I have been doing this, off and on, for over a year now. There are fragments, but mostly, there is nothing. There is just one answer, which is obvious to everyone including me: my father was a deeply mentally and physically ill man for much of his life who hid it well for a while until he could hide it no more, and when it became obvious he continued to deny that anything was wrong until the wrongness killed him. This is not a satisfying answer. There are still too many clues I haven’t used yet, too many questions I don’t have answers for. The spiral spins out, endlessly. Does it never end? This cannot be the end.

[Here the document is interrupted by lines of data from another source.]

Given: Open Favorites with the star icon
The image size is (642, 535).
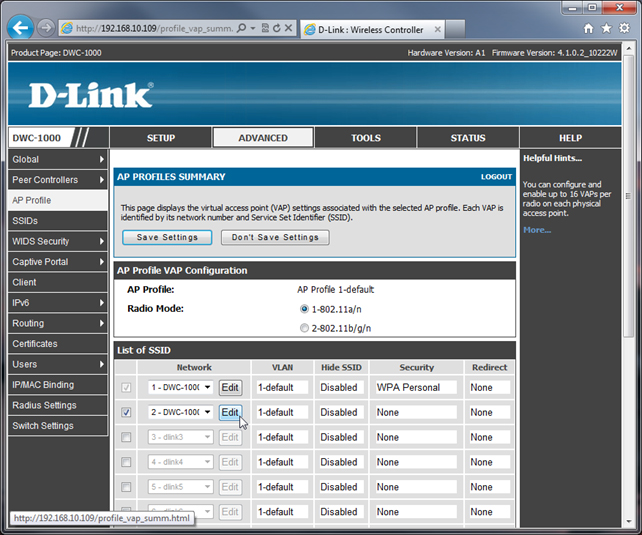Looking at the screenshot, I should click(606, 28).
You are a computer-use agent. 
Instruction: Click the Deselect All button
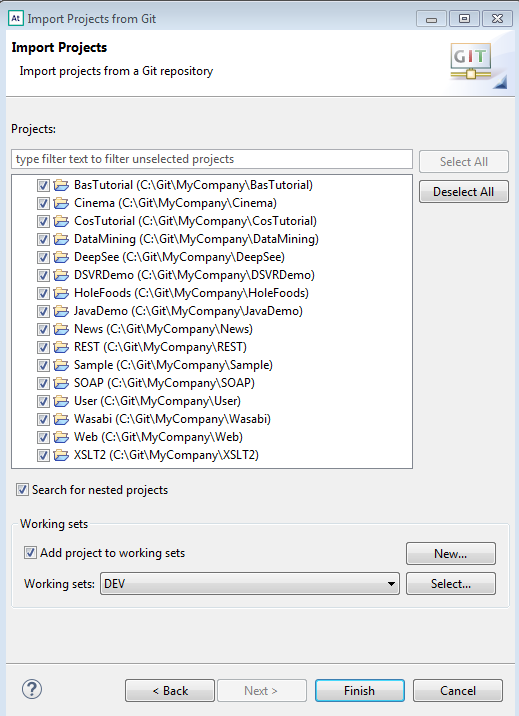[464, 192]
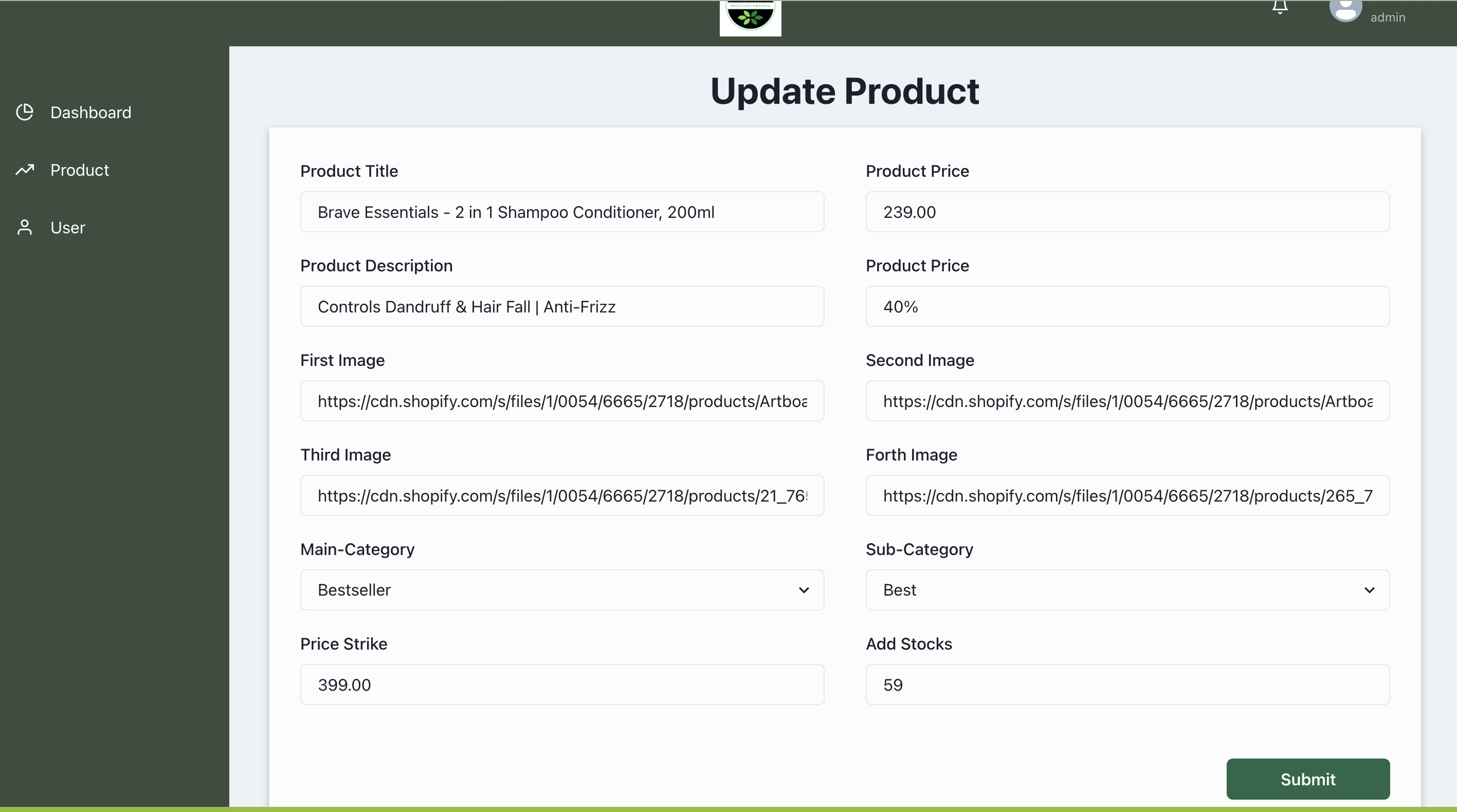
Task: Click the admin profile avatar icon
Action: tap(1345, 10)
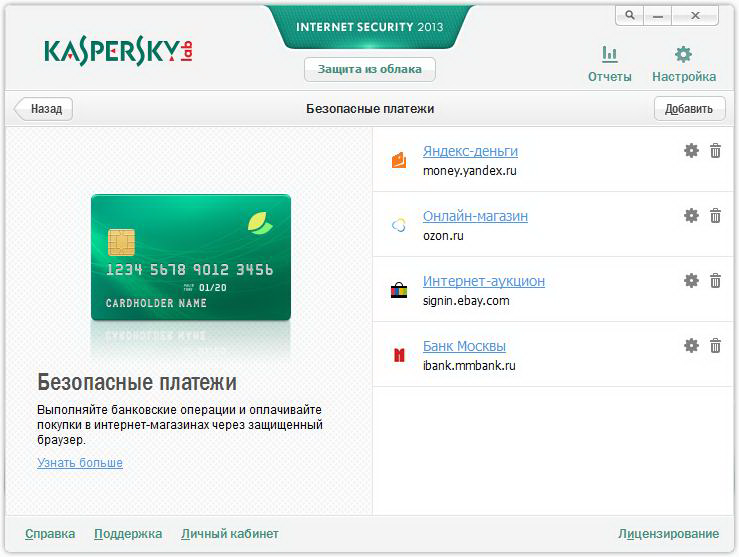Delete the Яндекс-деньги entry with trash icon
Screen dimensions: 739x557
pyautogui.click(x=715, y=151)
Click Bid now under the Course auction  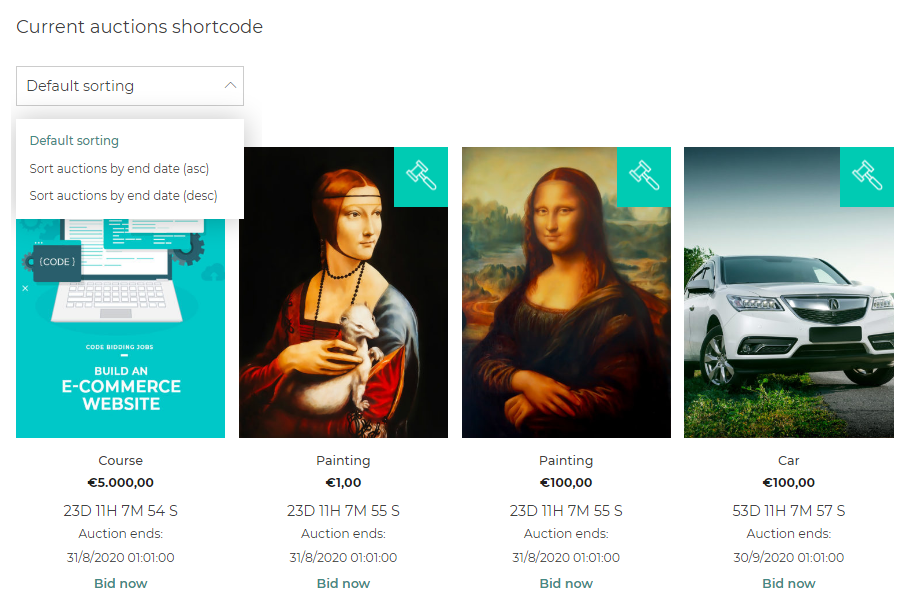tap(121, 584)
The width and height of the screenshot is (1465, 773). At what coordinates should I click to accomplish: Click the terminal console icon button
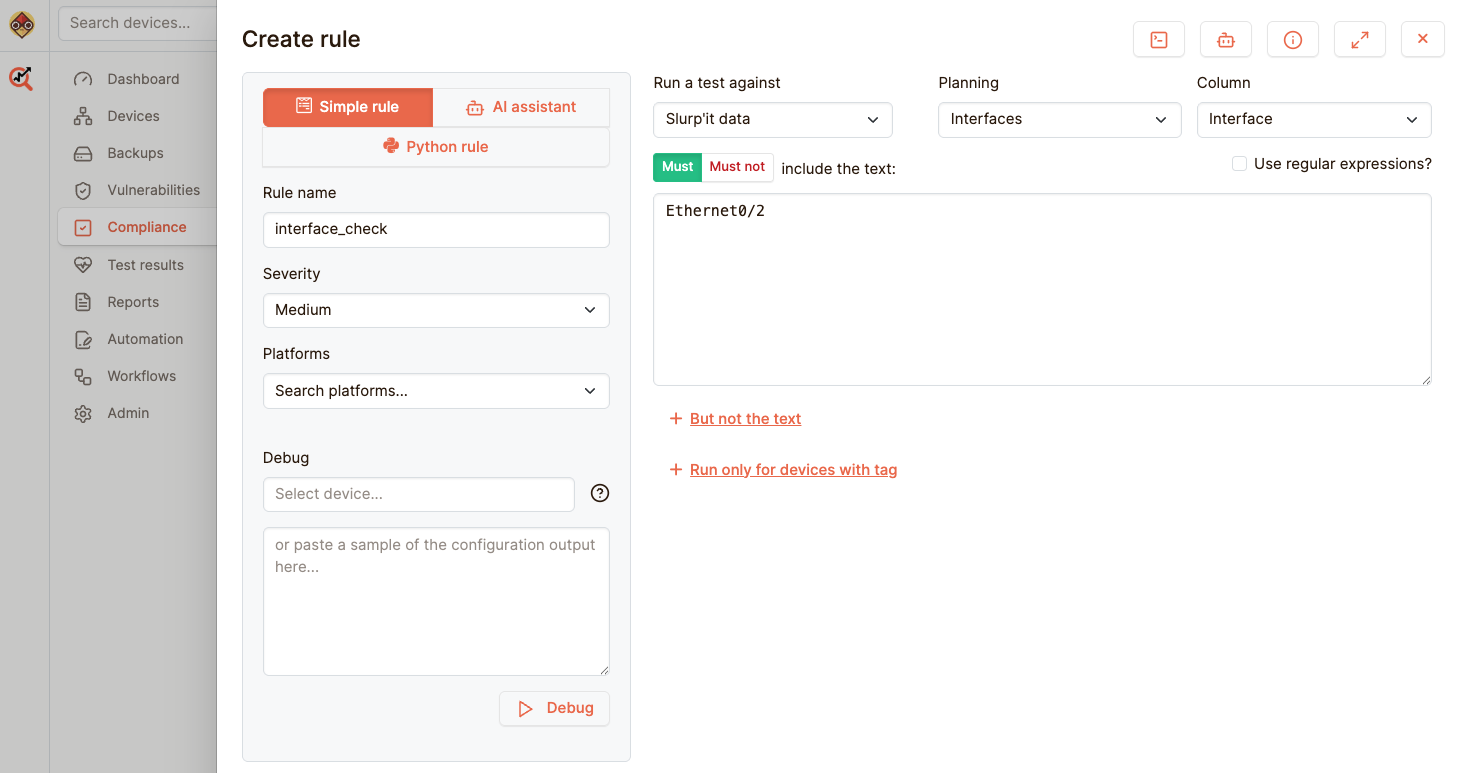pos(1158,40)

Eventually, I had to put Blue Prince down. I had other games to play. I have come to accept, even love Blue Prince’s ending-that-isn’t-an-ending: sometimes there are no answers. Sometimes people disappear, their memories fade, their histories scatter into bits of documents and photos, and there’s nothing we can do but let our curiosity and pain spiral, or accept the newly emptied space they’ve created, and move on.
That’s a nice, easy moral to apply to a video game. My father was a real person. Accepting that he is gone, and that the trail of answers to him has run cold isn’t as simple as leaving a Discord or uninstalling a game. Even now, I’m thinking of pulling his laptop out of the drawer and searching for a new clue, a missing piece that will blow the whole puzzle of my father wide open and make the pieces of who he was click together for me at last. I know, firmly and with conviction, that such a clue does not exist. It remains difficult not to wander into the spiral of possibility that it does.